_What the exercise asks_. Reading the records below, count the lines in which the string "Horse" appears; write the number only.

----- Records for the task

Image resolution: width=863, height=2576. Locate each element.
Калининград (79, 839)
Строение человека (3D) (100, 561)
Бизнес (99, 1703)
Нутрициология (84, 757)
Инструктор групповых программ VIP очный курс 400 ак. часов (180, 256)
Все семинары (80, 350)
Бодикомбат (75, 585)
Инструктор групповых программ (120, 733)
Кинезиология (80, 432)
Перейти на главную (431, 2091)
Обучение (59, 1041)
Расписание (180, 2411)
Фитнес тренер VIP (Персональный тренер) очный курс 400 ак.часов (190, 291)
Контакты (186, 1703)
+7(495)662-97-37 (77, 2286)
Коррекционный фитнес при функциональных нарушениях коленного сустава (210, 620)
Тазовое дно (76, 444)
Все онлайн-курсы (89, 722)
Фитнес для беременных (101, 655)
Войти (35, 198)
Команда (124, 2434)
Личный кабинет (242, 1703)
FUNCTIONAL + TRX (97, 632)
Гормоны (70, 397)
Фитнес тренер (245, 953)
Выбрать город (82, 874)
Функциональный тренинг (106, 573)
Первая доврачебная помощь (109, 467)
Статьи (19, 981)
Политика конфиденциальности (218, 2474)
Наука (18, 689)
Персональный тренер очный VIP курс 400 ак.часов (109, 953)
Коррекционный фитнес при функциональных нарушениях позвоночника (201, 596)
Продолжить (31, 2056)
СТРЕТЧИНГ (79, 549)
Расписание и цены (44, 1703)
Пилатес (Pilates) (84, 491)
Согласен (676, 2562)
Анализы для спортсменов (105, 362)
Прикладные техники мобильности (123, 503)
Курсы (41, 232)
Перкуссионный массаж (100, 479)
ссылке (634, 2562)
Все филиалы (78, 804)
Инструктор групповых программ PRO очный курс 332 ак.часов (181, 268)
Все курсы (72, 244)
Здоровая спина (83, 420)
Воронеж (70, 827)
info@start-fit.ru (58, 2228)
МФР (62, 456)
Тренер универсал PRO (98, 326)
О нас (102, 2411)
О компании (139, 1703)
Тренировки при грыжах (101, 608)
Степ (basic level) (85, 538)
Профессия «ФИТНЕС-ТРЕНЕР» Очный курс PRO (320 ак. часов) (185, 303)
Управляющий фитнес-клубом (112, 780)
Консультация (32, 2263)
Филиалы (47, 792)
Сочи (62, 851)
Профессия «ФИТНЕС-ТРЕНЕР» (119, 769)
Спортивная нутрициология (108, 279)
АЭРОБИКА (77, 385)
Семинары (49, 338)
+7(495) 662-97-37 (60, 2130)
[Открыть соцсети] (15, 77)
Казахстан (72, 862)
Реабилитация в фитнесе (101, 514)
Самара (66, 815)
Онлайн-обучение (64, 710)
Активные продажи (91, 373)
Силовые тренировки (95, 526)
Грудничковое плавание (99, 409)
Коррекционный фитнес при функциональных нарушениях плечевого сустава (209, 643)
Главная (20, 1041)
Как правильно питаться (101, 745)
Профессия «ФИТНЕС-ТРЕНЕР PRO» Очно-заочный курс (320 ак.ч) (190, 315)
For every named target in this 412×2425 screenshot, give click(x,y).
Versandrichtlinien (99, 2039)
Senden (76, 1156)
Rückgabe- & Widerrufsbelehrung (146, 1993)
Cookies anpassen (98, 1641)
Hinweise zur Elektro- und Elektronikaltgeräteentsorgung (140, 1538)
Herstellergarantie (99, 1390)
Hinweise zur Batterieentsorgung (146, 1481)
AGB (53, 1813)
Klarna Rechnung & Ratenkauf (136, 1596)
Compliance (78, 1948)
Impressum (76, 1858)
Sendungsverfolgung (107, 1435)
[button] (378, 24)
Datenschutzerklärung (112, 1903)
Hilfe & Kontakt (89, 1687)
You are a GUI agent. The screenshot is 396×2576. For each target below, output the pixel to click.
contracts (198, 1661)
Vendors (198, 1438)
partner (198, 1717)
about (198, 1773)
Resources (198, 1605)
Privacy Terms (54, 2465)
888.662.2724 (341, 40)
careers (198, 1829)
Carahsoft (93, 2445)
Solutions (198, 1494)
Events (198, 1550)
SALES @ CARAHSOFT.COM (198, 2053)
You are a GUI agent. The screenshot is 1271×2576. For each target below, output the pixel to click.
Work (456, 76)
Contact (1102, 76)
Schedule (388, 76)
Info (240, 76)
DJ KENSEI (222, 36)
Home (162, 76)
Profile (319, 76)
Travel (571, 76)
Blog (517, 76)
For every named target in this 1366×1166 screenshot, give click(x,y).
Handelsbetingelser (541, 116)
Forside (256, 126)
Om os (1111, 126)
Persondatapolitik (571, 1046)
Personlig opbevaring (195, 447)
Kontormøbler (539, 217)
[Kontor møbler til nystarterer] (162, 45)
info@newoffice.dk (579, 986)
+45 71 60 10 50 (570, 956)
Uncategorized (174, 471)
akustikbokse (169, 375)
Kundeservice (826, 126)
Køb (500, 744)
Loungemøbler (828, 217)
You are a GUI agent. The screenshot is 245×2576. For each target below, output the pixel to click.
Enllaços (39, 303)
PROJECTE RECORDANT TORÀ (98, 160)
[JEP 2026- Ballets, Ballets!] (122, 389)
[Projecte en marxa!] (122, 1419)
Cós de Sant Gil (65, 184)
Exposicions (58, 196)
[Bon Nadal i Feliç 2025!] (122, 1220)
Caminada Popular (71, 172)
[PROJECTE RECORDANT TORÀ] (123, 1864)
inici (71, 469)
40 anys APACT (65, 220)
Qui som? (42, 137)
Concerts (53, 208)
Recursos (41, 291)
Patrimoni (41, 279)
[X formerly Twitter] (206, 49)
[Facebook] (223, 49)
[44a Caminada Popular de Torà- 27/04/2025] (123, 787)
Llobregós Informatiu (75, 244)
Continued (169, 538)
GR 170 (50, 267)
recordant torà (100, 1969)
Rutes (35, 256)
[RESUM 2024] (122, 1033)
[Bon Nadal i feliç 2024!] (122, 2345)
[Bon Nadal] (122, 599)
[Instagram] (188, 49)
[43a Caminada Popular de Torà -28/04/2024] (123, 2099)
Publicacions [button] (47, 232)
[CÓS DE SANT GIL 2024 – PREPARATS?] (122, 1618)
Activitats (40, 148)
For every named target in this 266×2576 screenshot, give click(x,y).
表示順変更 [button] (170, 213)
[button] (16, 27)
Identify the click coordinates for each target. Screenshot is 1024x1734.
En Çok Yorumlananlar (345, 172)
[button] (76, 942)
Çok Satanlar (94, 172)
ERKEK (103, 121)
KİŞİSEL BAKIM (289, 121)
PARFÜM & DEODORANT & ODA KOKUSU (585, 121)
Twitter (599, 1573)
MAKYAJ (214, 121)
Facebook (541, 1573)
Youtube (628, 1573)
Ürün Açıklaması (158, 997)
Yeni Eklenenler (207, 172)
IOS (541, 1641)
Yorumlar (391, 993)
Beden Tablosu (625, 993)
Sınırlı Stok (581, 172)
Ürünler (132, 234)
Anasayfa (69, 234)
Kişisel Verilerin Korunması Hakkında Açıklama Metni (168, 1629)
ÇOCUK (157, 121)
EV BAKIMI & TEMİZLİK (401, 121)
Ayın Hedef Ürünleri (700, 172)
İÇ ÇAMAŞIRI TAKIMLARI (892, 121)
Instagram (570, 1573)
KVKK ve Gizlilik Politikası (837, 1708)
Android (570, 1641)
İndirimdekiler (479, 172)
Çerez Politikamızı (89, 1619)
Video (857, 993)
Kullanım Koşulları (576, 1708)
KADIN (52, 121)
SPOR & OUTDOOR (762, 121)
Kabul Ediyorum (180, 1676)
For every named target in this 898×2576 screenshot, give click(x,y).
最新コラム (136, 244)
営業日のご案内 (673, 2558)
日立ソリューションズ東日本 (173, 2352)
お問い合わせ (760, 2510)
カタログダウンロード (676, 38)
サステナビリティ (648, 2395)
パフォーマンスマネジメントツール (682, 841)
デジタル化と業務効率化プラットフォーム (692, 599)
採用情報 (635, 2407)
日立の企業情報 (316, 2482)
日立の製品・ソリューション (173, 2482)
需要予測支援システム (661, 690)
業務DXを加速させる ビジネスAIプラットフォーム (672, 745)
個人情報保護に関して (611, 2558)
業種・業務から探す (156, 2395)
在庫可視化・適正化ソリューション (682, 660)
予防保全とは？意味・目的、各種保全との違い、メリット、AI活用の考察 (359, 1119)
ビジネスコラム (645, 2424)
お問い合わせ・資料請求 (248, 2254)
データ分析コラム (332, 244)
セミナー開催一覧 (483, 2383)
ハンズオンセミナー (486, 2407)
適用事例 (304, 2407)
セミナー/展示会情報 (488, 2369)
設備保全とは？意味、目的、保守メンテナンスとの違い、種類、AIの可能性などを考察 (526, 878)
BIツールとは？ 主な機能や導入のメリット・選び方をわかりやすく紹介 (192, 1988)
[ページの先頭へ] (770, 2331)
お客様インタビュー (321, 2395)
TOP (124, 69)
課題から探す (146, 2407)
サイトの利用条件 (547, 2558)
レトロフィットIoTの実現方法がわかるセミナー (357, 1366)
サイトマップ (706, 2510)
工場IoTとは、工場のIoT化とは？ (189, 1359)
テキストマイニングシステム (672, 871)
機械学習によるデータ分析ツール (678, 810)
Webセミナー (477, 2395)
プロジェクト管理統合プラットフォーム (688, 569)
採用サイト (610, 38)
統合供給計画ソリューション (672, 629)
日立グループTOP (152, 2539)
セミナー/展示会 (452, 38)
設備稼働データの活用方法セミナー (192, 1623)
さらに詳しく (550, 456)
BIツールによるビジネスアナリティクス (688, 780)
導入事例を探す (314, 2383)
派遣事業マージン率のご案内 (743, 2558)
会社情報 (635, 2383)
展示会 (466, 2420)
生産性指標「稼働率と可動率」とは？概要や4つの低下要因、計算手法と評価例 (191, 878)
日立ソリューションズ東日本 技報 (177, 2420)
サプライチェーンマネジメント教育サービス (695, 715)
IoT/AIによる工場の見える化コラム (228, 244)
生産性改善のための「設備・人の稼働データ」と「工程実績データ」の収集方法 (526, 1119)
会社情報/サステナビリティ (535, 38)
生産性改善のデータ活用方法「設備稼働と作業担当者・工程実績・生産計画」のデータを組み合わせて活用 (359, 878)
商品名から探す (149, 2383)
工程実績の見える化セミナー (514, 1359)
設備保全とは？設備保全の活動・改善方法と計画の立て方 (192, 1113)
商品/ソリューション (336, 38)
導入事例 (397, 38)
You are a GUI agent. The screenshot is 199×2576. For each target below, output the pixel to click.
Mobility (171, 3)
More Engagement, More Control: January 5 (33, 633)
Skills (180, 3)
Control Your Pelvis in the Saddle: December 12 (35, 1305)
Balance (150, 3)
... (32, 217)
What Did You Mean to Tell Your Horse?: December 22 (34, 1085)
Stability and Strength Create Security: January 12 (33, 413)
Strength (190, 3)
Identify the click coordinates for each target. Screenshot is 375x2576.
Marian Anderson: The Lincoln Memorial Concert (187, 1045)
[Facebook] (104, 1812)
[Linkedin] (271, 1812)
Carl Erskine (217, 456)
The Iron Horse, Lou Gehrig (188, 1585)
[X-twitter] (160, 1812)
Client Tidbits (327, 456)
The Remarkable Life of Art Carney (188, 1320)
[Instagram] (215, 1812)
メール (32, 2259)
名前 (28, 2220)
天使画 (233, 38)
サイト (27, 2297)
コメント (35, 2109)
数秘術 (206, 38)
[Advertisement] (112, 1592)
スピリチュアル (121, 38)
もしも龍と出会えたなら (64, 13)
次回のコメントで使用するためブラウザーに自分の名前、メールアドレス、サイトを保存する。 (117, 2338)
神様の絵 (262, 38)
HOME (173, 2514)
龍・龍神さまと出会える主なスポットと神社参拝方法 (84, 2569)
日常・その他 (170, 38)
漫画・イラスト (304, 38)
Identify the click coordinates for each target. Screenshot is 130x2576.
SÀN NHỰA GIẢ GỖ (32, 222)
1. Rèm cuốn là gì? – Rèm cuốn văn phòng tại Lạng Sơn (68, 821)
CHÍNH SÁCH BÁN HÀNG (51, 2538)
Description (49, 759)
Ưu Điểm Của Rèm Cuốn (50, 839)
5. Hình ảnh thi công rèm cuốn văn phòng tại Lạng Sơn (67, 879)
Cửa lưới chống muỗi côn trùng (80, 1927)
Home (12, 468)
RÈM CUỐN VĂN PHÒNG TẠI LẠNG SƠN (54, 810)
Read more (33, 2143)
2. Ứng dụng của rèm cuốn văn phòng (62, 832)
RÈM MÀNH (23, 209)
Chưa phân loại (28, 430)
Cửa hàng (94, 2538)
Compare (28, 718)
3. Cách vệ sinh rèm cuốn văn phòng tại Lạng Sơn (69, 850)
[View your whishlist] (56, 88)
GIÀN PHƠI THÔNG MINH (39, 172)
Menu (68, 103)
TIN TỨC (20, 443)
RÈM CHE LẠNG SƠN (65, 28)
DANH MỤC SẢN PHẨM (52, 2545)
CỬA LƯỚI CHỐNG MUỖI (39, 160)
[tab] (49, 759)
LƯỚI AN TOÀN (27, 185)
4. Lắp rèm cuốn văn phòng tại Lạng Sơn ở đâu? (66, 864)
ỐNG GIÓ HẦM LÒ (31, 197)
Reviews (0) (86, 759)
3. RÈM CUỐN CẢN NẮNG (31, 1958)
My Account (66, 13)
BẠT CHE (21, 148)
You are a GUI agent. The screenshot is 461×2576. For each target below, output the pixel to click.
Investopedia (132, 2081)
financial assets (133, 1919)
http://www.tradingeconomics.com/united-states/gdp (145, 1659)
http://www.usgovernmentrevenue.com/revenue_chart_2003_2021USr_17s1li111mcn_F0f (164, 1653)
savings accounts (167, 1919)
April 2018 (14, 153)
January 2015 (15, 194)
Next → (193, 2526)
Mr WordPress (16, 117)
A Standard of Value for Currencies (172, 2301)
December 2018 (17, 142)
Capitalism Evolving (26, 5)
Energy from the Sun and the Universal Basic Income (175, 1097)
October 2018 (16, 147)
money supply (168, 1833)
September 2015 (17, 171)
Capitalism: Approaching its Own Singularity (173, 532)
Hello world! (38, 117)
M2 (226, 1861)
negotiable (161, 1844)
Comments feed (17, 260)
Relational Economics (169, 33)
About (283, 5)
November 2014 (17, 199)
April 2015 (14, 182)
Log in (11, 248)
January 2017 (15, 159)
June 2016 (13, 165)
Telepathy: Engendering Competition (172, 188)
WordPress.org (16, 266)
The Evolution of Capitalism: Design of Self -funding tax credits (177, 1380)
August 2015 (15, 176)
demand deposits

----------

_Answer section_. 2